I am indeed very happy to welcome all of you to the Rashtrapati Bhawan. It is indeed my pleasure to receive the first copy of the book-The Future of Indian Universities: Comparative and International Perspectives edited by Professor Raj Kumar, founding Vice Chancellor of O. P. Jindal Global University and published by Oxford University Press, India.
2. I would like to congratulate Professor Raj Kumar and all other contributors for their efforts in coming up with a book on a very important and pertinent topic that addresses the future of universities in India.
3. I am happy that Professor Amartya Sen is present with us on this occasion. It is with pleasure, I acknowledge the august gathering of academicians, policy makers and other dignitaries who have come together to attend this function.
4. I have had the occasion to interact with O.P. Jindal Global University a number of times, including release of two books, inauguration of international conferences on higher education and futuristic universities, and a summit on world-class universities. JGU is an example of how with determined efforts, focus on research, significant number of publications and international collaborations, a university can cover a long distance in a short span of just eight years.

--

## [Task set]
1. In the book-release speech, shorten the paragraph beginning "I have had the occasion to interact" while keeping its main facts.
2. Write the next part of the book-release speech, picking up after its last sentence.
The lines after the speech aren't needed for anything here.

Pointing records for screenshots and web pages
--

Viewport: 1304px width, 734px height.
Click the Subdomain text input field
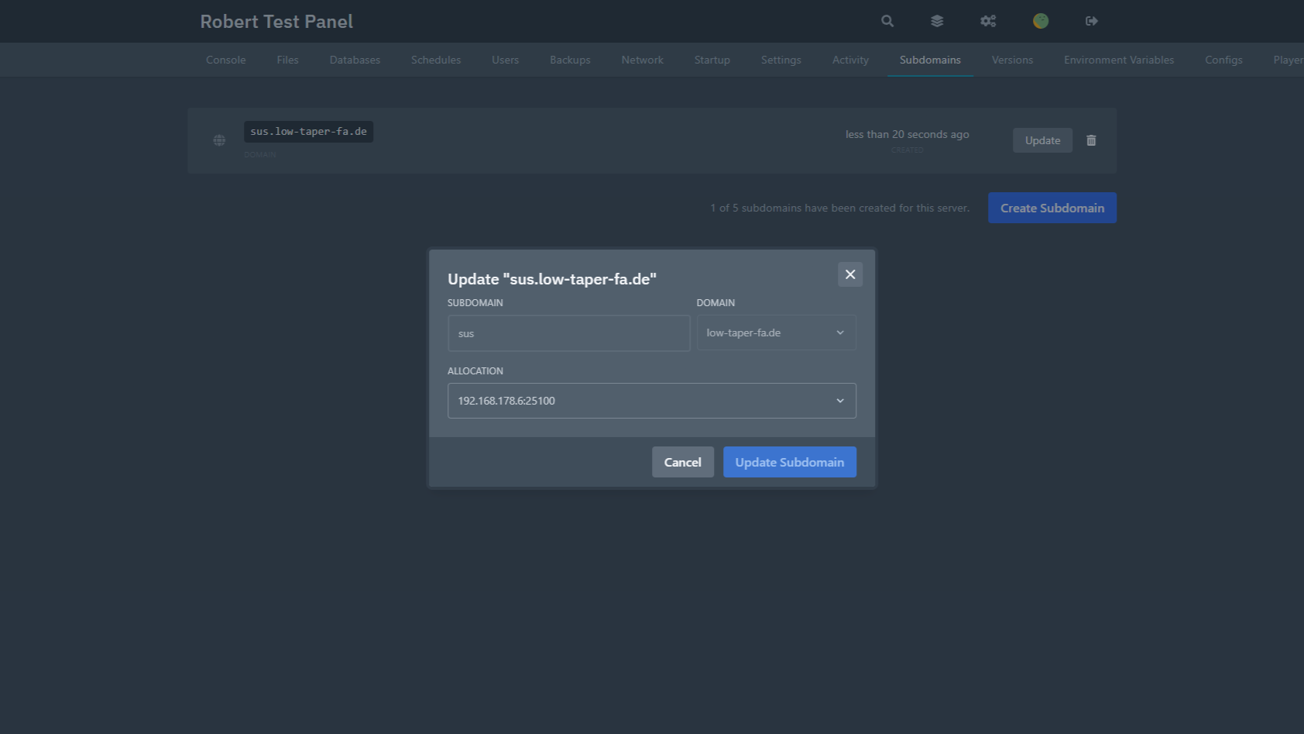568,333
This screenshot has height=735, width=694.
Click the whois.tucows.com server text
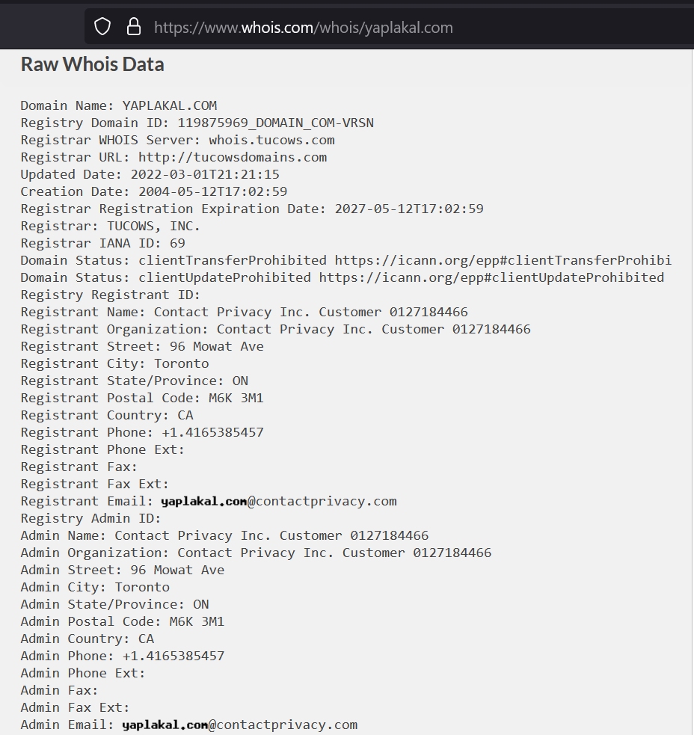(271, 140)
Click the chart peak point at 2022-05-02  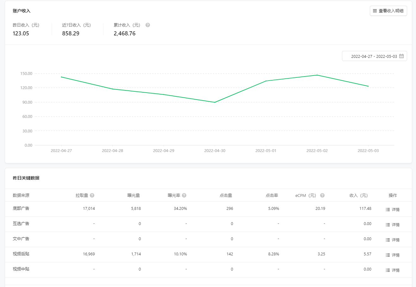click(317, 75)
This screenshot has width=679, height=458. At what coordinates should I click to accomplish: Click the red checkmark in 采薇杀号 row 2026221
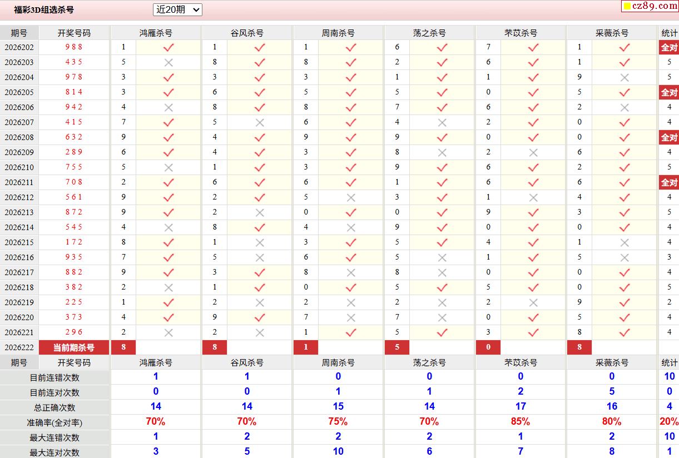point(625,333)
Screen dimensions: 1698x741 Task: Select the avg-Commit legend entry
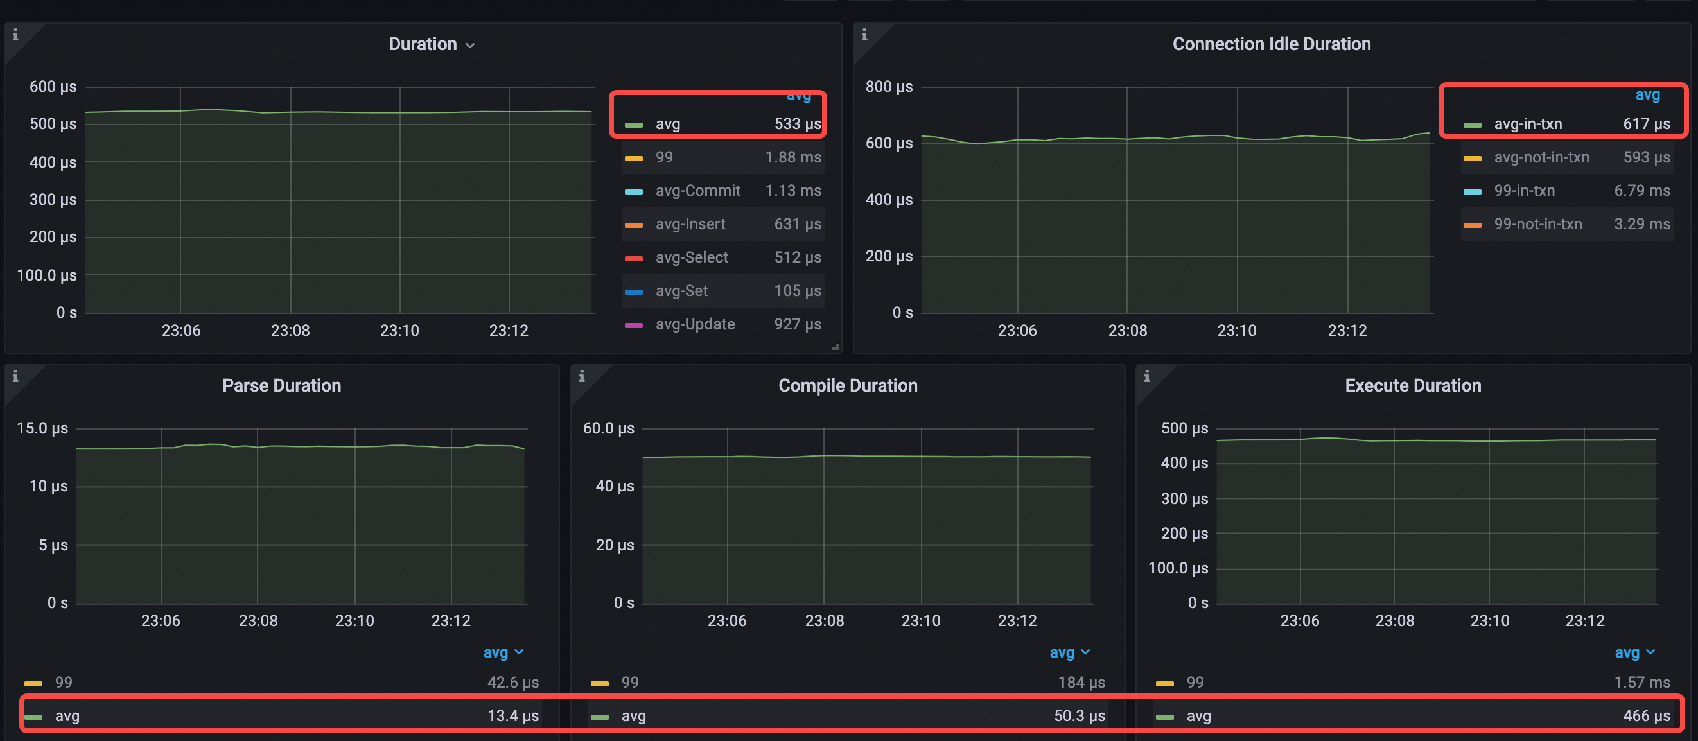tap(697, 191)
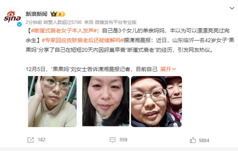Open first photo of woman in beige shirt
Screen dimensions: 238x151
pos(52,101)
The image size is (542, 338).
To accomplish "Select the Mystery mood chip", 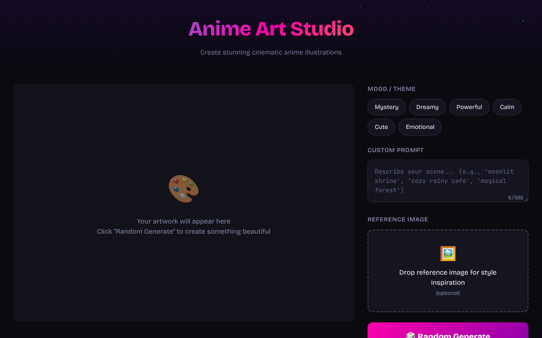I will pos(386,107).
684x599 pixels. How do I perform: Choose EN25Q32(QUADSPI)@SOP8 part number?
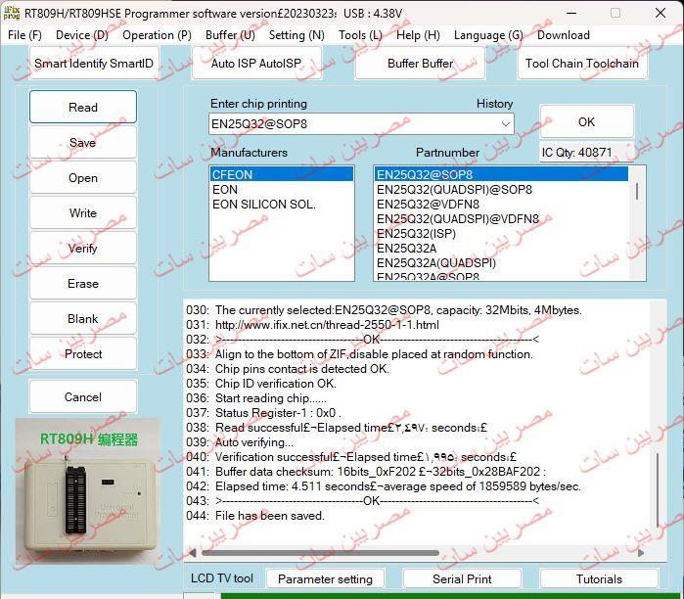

--

## [Results in order]
1. The speaker has worked with O.P. Jindal Global University on several occasions: the release of two books, the opening of international conferences on higher education and futuristic universities, and a summit on world-class universities. In only eight years, JGU has shown how a university can progress far through determined effort, a research focus, many publications and international collaborations.

2.
5. Ladies and Gentlemen, India has a long history of higher education. Some of the oldest institutions of higher learning such as Nalanda, Vikramshila (in India), and Taxila (now in Pakistan), etc. dating back to the 5thcentury BC, were located within the Indian subcontinent. These seats of higher learning attracted teachers, researchers and students from across the world. They produced mighty minds that shaped the politics, arts, culture, science and economics for over a millennium.
6. The higher education system we inherited was designed and established by the British colonial masters. Though designed for providing lower level civil servants, this system ironically opened the way for producing many highly educated professionals and even noted scholars, who made ground-breaking scientific discoveries and went on to become even Nobel laureates.
7. However, the needs of our contemporary times are very different from the aims and objectives of the colonial rulers that established the modern Indian higher education system. Our needs today are much more complex. Along with the post-independence emphasis on Nation-building through institution-building, we are now increasingly called upon to think about the role of Universities in the larger global context of an increasingly interconnected and interdependent world. The Universities of today are being called upon to compete globally for research-ranking to help build “World-Class Universities”.
8. Higher education systems around the world are going through a massive overhaul. What should the Universities of the Future look like? What should be the curriculum of the Universities of the future? What should be the pedagogy of the Universities of the future? What kind of graduates these Universities should produce? These are questions troubling many academics and world leaders.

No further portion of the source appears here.